**Excerpted passage**.
I am a highly skilled AI researcher and Data Scientist with a Ph.D. in Mathematics/Statistical Learning from IMPA. My expertise encompasses machine learning, deep learning, and natural language processing. With a strong foundation in theoretical knowledge, I have successfully led and contributed to industry projects that have gained national recognition. I am passionate about leveraging AI to solve real-world problems and am dedicated to advancing the field through research and innovation.
Accurately predicting the volume of amniotic fluid is fundamental to assessing pregnancy risks, though the task usually requires many hours of laborious work by medical experts. In this paper, we present AmnioML, a machine learning solution that leverages deep learning and conformal prediction to output fast and accurate volume estimates and segmentation masks from fetal MRIs with Dice coefficient over 0.9. Also, we make available a novel, curated dataset for fetal MRIs with 853 exams and benchmark the performance of many recent deep learning architectures. In addition, we introduce a conformal prediction tool that yields narrow predictive intervals with theoretically guaranteed coverage, thus aiding doctors in detecting pregnancy risks and saving lives. A successful case study of AmnioML deployed in a medical setting is also reported. Real-world clinical benefits include up to 20x segmentation time reduction, with most segmentations deemed by doctors as not needing any further manual refinement. Furthermore, AmnioML’s volume predictions were found to be highly accurate in practice, with mean absolute error below 56mL and tight predictive intervals, showcasing its impact in reducing pregnancy complications.
Split Conformal Prediction for Dependent Data
Roberto I. Oliveira, Paulo Orenstein, Thiago Ramos, and 1 more author
Split conformal prediction is a popular tool to obtain predictive intervals from general statistical algorithms, with few assumptions beyond data exchangeability. We show that coverage guarantees from split CP can be extended to dependent processes, such as the class of stationary β-mixing processes, by adding a small coverage penalty. In particular, we show that the empirical coverage bounds for some β-mixing processes match the order of the bounds under exchangeability. The framework introduced also extends to non-stationary processes and to other CP methods, and experiments corroborate our split CP’s coverage guarantees under dependent data.
ExactBoost: Directly Boosting the Margin in Combinatorial and Non-decomposable Metrics
Daniel Csillag, Carolina Piazza, Thiago Ramos, and 3 more authors
In Proceedings of The 25th International Conference on Artificial Intelligence and Statistics, 28–30 mar 2022
Many classification algorithms require the use of surrogate losses when the intended loss function is combinatorial or non-decomposable. This paper introduces a fast and exact stagewise optimization algorithm, dubbed ExactBoost, that boosts stumps to the actual loss function. By developing a novel extension of margin theory to the non-decomposable setting, it is possible to provably bound the generalization error of ExactBoost for many important metrics with different levels of non-decomposability. Through extensive examples, it is shown that such theoretical guarantees translate to competitive empirical performance. In particular, when used as an ensembler, ExactBoost is able to significantly outperform other surrogate-based and exact algorithms available.

**Provided material**.
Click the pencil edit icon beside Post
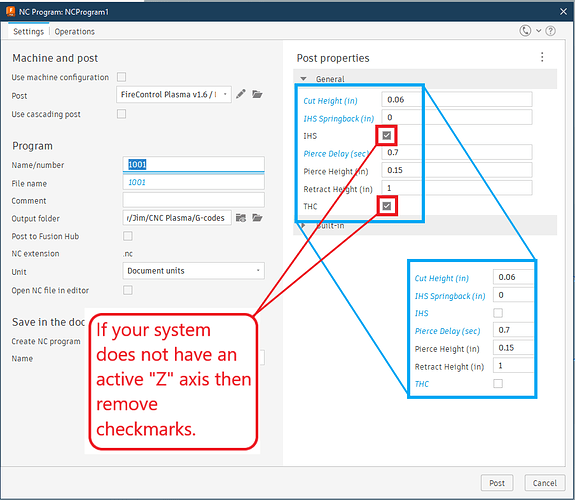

* * *

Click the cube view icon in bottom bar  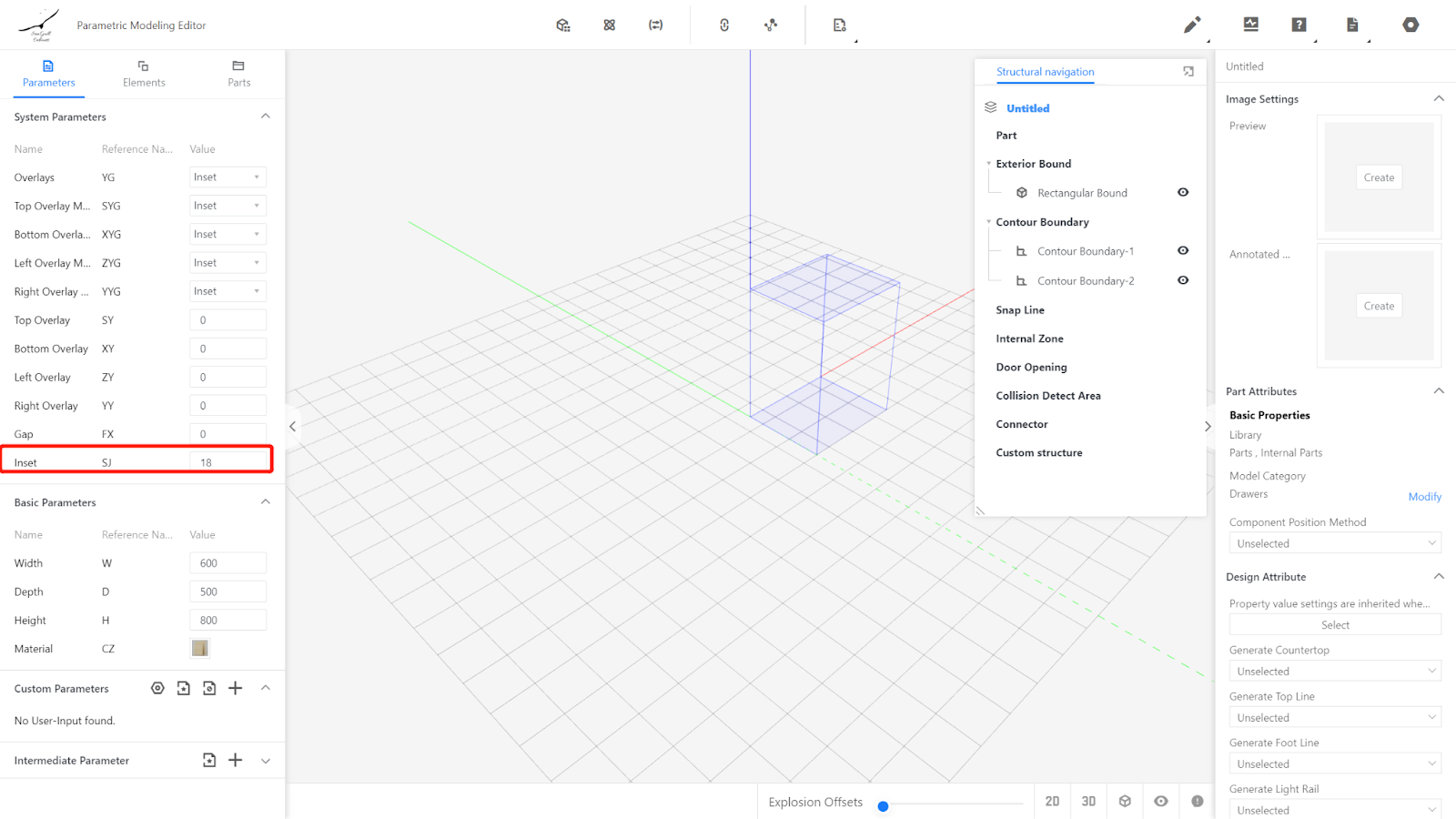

--

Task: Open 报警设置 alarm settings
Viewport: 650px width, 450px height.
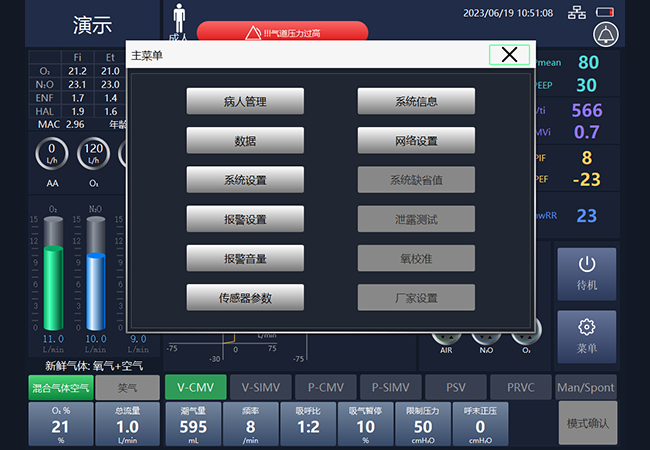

**Directions**.
1) According to the research profile, how many exams are in the curated fetal MRI dataset released with AmnioML?
2) Quote the research profile word for word, from "Split Conformal Prediction for" to "under dependent data.", inclusive.
None of the data is needed here.

**Answers below**.
1) 853 exams.

2)
Split Conformal Prediction for Dependent Data
Roberto I. Oliveira, Paulo Orenstein, Thiago Ramos, and 1 more author
Split conformal prediction is a popular tool to obtain predictive intervals from general statistical algorithms, with few assumptions beyond data exchangeability. We show that coverage guarantees from split CP can be extended to dependent processes, such as the class of stationary β-mixing processes, by adding a small coverage penalty. In particular, we show that the empirical coverage bounds for some β-mixing processes match the order of the bounds under exchangeability. The framework introduced also extends to non-stationary processes and to other CP methods, and experiments corroborate our split CP’s coverage guarantees under dependent data.